Textausschnitt:
Arbeiten in neuen Organisationsformen

Flash Organizations sind projektbezogene Firmen auf Zeit

16.06.2020
Von 
Stephan Grabmeier ist Speaker, Berater und Autor. Er beschäftigt sich in seiner Arbeit in, an und mit Unternehmen mit den Themen Innovation, Digitalisierung und New Work. Er bewegt sich als Mentor und Business Angel für Start Ups sowie Creative Consultant in klassischen Unternehmen zwischen beiden Welten und versteht sich als Brückenbauer der Kulturen und Arbeitsweisen.
Flash Organizations verändern die Arbeitswelt, indem sie als kurzfristige Arbeitgeber auftreten. Sie unterscheiden sich von Crowdworking durch ihre ausgereiften Organisationsstrukturen und versetzen sie in die Lage, deutlich komplexere Projekte anzugehen.

In der digitalen Welt stehen Unternehmen vor zahlreichen Herausforderungen, die sich mit den alten Herangehensweisen zunehmend schwerer lösen lassen. So erhöht sich die Komplexität der Aufgaben - umfassende Expertise ist notwendig und sie muss innerhalb kurzer Zeit zur Verfügung stehen. Denn nicht nur die Komplexität steigt, sondern auch die Geschwindigkeit der Märkte.

Neue Plattformen sollen helfen, die Teamzusammensetzung zu verbessern.
Neue Plattformen sollen helfen, die Teamzusammensetzung zu verbessern.
Foto: Freedom my wing - shutterstock.com

Gleichzeitig fordern die neuen Themen die althergebrachten hierarchischen und funktional differenzierten Organisationsstrukturen in den meisten Unternehmen heraus: Denn es handelt sich um Querschnittsthemen, die nicht in Abteilungssilos behandelt werden können. Stattdessen sind fluide und flexible Teams notwendig. Hinzu kommt der steigende Innovationsdruck: Die Abstände, in denen neue Produkte und Services auf den Markt kommen, werden immer kürzer. Damit erhöht sich auch der Konkurrenzdruck.

Deine Aufgabe:
Schreib aus dem Text über Flash Organizations die Stelle Wort für Wort ab, die mit „Gleichzeitig fordern die“ anfängt und bis „auch der Konkurrenzdruck.“ weitergeht.

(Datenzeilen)

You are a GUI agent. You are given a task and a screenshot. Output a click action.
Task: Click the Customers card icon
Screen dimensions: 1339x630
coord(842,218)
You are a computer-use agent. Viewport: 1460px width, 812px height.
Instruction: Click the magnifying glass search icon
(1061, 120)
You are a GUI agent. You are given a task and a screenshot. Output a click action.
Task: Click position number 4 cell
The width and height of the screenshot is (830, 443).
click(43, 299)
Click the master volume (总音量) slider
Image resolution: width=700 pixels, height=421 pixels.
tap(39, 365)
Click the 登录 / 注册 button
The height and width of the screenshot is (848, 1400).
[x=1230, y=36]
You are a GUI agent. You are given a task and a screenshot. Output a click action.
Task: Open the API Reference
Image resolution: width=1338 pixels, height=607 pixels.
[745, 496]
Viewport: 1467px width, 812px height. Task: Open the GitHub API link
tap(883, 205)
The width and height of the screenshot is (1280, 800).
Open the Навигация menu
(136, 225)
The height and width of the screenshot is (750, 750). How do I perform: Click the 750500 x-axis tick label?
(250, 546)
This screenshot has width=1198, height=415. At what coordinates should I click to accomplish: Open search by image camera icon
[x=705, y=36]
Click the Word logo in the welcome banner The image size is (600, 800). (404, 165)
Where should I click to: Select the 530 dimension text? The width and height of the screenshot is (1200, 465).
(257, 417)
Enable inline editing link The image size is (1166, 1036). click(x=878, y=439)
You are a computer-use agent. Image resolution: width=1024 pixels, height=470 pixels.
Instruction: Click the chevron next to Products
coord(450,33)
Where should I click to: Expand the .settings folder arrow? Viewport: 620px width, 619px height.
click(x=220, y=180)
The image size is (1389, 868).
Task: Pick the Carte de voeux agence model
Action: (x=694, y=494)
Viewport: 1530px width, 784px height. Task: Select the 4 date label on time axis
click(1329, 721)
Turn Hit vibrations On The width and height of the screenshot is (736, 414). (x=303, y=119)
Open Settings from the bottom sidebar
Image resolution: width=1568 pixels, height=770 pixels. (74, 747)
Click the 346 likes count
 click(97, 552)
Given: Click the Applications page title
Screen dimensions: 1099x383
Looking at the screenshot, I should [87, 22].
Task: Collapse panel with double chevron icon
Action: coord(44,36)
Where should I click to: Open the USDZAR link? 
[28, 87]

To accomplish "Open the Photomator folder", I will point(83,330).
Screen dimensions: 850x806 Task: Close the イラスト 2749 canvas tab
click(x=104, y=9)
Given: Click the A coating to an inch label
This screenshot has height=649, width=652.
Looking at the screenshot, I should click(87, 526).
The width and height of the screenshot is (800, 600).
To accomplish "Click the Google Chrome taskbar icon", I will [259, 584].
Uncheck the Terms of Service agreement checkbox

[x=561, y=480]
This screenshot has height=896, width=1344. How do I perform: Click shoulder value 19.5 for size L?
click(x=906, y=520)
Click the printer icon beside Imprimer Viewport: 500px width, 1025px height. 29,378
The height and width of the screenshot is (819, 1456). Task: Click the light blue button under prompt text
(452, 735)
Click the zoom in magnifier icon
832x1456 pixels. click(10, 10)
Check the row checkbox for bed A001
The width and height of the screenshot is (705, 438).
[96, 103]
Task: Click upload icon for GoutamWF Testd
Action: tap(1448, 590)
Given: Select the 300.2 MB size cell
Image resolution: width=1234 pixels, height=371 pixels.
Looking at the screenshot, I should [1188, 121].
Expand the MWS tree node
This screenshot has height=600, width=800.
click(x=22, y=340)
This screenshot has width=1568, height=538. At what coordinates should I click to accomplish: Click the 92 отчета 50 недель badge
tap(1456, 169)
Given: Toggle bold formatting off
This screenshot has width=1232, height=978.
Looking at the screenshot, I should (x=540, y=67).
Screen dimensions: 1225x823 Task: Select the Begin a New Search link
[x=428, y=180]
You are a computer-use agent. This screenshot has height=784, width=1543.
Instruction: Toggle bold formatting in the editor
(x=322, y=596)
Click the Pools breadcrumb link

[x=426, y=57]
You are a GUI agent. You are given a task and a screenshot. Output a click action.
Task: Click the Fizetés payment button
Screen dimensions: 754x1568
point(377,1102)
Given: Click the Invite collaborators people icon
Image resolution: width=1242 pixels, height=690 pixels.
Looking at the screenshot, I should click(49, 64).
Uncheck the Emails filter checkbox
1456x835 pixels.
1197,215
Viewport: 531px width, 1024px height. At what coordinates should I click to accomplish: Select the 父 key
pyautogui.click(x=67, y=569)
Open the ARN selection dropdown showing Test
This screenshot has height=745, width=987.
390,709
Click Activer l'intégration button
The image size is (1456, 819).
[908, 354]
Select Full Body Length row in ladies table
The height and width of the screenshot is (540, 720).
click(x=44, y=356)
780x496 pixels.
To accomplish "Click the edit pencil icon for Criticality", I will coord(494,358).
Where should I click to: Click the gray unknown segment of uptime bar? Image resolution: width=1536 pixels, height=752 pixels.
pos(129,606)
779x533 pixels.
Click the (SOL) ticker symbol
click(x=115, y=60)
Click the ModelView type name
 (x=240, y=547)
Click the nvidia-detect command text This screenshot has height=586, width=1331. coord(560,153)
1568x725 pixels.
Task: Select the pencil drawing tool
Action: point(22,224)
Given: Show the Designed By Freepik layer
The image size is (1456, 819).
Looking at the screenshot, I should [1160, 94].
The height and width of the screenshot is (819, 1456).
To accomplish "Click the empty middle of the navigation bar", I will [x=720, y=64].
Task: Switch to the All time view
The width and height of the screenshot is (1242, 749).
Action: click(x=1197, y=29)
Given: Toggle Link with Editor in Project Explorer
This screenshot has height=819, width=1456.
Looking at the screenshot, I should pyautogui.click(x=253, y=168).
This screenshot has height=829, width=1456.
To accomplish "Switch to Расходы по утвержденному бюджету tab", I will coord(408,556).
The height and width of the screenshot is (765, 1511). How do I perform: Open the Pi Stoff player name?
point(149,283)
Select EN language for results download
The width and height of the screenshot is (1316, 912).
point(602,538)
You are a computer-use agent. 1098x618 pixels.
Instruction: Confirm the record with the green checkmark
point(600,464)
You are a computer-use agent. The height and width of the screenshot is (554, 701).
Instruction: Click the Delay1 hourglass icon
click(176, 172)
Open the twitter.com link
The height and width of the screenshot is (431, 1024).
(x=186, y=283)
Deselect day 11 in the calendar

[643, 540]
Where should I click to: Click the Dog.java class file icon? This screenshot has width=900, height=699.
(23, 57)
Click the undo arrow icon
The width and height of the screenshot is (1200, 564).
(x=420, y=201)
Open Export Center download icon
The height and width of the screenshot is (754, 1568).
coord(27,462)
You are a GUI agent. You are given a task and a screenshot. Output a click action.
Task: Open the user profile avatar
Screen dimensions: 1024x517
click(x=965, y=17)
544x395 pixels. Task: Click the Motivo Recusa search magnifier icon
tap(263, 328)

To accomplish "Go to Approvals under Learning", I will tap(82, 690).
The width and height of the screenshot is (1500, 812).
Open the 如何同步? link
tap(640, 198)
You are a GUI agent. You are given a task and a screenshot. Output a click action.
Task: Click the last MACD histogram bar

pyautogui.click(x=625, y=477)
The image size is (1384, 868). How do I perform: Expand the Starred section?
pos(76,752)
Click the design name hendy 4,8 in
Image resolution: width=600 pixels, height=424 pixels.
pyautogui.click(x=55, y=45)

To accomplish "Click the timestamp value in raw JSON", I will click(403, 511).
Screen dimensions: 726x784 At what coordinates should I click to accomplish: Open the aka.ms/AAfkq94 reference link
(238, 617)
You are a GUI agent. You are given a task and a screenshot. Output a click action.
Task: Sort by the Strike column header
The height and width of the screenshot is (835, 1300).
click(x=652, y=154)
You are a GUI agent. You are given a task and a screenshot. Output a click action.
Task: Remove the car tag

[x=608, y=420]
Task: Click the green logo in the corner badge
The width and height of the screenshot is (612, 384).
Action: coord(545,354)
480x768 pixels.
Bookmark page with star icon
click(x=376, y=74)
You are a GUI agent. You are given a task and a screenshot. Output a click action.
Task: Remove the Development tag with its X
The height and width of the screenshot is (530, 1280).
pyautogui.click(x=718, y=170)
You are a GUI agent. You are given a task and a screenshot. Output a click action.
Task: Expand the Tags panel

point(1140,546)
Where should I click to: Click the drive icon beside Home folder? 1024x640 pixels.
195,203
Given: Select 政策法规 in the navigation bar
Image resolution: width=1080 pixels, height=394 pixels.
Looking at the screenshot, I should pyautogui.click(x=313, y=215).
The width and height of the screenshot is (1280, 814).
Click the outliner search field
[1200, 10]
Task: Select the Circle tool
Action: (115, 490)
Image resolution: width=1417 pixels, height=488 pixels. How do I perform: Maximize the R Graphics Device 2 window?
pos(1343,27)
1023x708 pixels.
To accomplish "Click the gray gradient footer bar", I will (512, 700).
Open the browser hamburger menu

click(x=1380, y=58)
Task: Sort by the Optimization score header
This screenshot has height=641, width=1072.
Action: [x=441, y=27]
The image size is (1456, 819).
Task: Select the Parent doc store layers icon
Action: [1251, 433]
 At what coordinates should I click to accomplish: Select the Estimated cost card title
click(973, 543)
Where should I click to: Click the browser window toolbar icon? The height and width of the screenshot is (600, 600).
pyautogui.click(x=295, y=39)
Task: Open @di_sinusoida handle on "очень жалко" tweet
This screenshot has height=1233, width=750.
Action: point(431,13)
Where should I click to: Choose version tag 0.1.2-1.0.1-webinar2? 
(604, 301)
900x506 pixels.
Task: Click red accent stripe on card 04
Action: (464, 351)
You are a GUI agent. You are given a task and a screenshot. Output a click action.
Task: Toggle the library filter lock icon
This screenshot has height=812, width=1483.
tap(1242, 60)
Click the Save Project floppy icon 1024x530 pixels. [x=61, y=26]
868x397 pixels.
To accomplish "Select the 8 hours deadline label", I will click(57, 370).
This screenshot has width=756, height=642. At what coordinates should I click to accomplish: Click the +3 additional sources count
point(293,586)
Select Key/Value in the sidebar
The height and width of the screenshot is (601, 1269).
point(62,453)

Die Lösung:
Gleichzeitig fordern die neuen Themen die althergebrachten hierarchischen und funktional differenzierten Organisationsstrukturen in den meisten Unternehmen heraus: Denn es handelt sich um Querschnittsthemen, die nicht in Abteilungssilos behandelt werden können. Stattdessen sind fluide und flexible Teams notwendig. Hinzu kommt der steigende Innovationsdruck: Die Abstände, in denen neue Produkte und Services auf den Markt kommen, werden immer kürzer. Damit erhöht sich auch der Konkurrenzdruck.